• [EXTRACT PROVIDED]:
_____

United States District Court, District of Columbia

July 11, 2016

COVEY RUN, LLC, Plaintiff,
v.
WASHINGTON CAPITAL, LLC, et al., Defendants.

          MEMORANDUM OPINION

          COLLEEN KOLLAR-KOTELLY United States District Judge.

         Plaintiff Covey Run, LLC ("Covey Run" or "Plaintiff") brings this action alleging that Defendants Washington Capital, LLC ("Washington Capital"), Jemel Lyles, Melvin Sanders, and Steve Evans (collectively, the "Washington Defendants") perpetrated a fraudulent scheme that culminated in the alleged theft of $1.2 million from Covey Run. Covey Run alleges that Defendant Washington Capital breached its contract with Covey Run by accessing $1.2 million held in escrow without the prior written knowledge and consent of Covey Run. Covey Run further alleges that Defendants L. Gregory Loomar ("Loomar") and the Law Offices of L. Gregory Loomar P.A. ("Loomar, P.A."), (collectively, the "Loomar Defendants"), failed to meet their fiduciary duties as the escrow agent for the funds in question, and that Defendant Michael Blackwell ("Blackwell") negligently misrepresented to Covey Run that Defendant Washington Capital was a reputable private equity firm. In addition, Covey Run alleges a claim of fraud and a claim of conversion against the Washington Defendants.

         Presently before the Court is the Loomar Defendants' [19] Amended Joint Motion to Dismiss Plaintiff's Complaint (the "Motion to Dismiss"). Upon consideration of the pleadings, [1]the relevant legal authorities, and the record as a whole, the Court DENIES the Loomar Defendants' Amended Joint Motion to Dismiss.

         I. BACKGROUND

         For the purposes of the motion before the Court, the Court accepts as true the well-pleaded allegations in Plaintiff's Complaint. The Court does "not accept as true, however, the plaintiff's legal conclusions or inferences that are unsupported by the facts alleged." Ralls Corp. v. Comm. on Foreign Inv. in U.S., 758 F.3d 296, 315 (D.C. Cir. 2014). The Court reserves further additional presentation of the background, as necessary, for the discussion of the legal issues below.

_____

• [DATA SEGMENT]:

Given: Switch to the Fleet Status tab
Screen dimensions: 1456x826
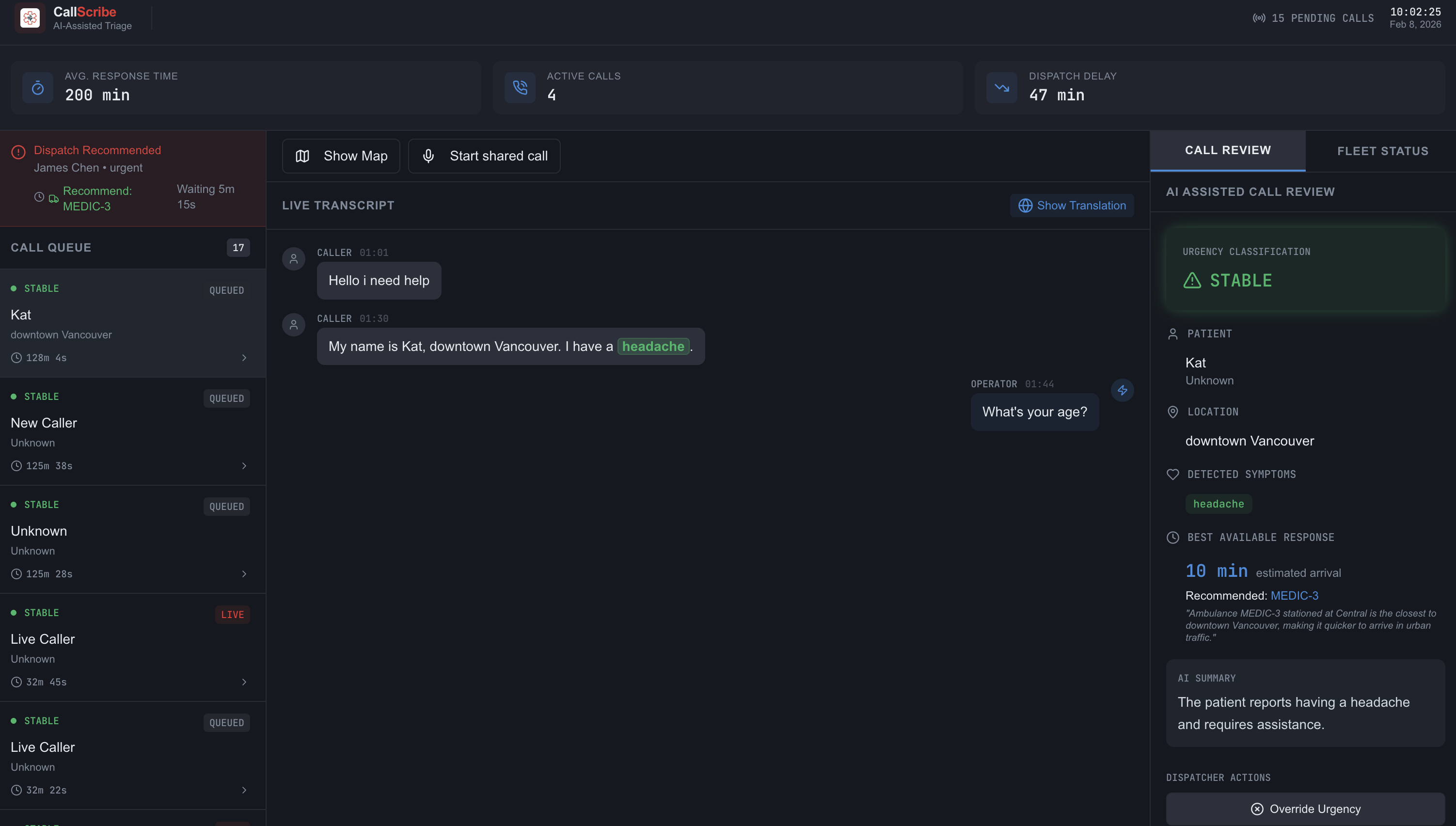Looking at the screenshot, I should coord(1382,151).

_____

• [PROMPT A]: Condense the paragraph of the memorandum opinion beginning "Plaintiff Covey Run, LLC" into a short bulleted list of its main allegations.
• [PROMPT B]: Write the next part of the memorandum opinion in Covey Run v. Washington Capital, starting after its last sentence.

• [WRITTEN REPLY A]:
- Covey Run alleges that Washington Capital, Jemel Lyles, Melvin Sanders, and Steve Evans (the "Washington Defendants") ran a fraudulent scheme that ended in the alleged theft of $1.2 million from Covey Run.
- Washington Capital allegedly breached its contract by accessing $1.2 million held in escrow without Covey Run's prior written knowledge and consent.
- L. Gregory Loomar and his law office (the "Loomar Defendants") allegedly failed to meet their fiduciary duties as escrow agent for the funds.
- Michael Blackwell allegedly negligently misrepresented to Covey Run that Washington Capital was a reputable private equity firm.
- Covey Run also brings fraud and conversion claims against the Washington Defendants.

• [WRITTEN REPLY B]:
         As Plaintiff recounts in its Complaint, Covey Run is a Minnesota limited liability company established in 2010 to develop assisted living housing for seniors in Sheridan, Wyoming. Compl. ¶ 1. Seeking funding to purchase property for this purpose, a Covey Run representative met with Defendant Blackwell and another individual named Karen Baas. Id. ¶ 14. Representing that they were licensed brokers working on behalf of a reputable private equity firm known as Washington Capital, Blackwell and Baas introduced Covey Run to Washington Capital's main representative, Defendant Sanders. Id. ¶ 14. Washington Capital thereafter represented to Covey Run that it was a private equity firm created to assist companies in their lending needs and was associated with Lloyd Bancaire of Luxembourg, Standard Charter Bank of the United Kingdom, and Deutsche Bank of Germany. Id. ¶ 15. Washington Capital further represented that it could secure a $10 million loan from these banks to fund Covey Run's development project, which was anticipated to cost $12 million. Id. ¶ 16.

         On or about May 8, 2014, Washington Capital drafted and presented a Letter of Commitment to Covey Run outlining the terms of the proposed Wyoming development project. Id. ¶ 20; see also LOC (Ex. 2 to Pl.'s Complaint, ECF No. [1-4]). Executed by the parties shortly thereafter, the Letter of Commitment stated that Covey Run would invest $1.2 million in the project, and Washington Capital would invest $660, 000. See LOC § 1 (Ex. 2 to Pl.'s Complaint, ECF No. [1-4], at 3). Under Section 2.2 of the Letter of Commitment, the parties agreed that the $1.2 million held in escrow would be "used first for the payments of the project['s] costs." See LOC § 2.2 (Ex. 2 to Pl.'s Complaint, ECF No. [1-4], at 6). Under Section 2.4, the parties appointed the Law Offices of L. Gregory Loomar, P.A. to serve as the escrow agent. See LOC § 2.4 (Ex. 2 to Pl.'s Complaint, ECF No. [1-4], at 7).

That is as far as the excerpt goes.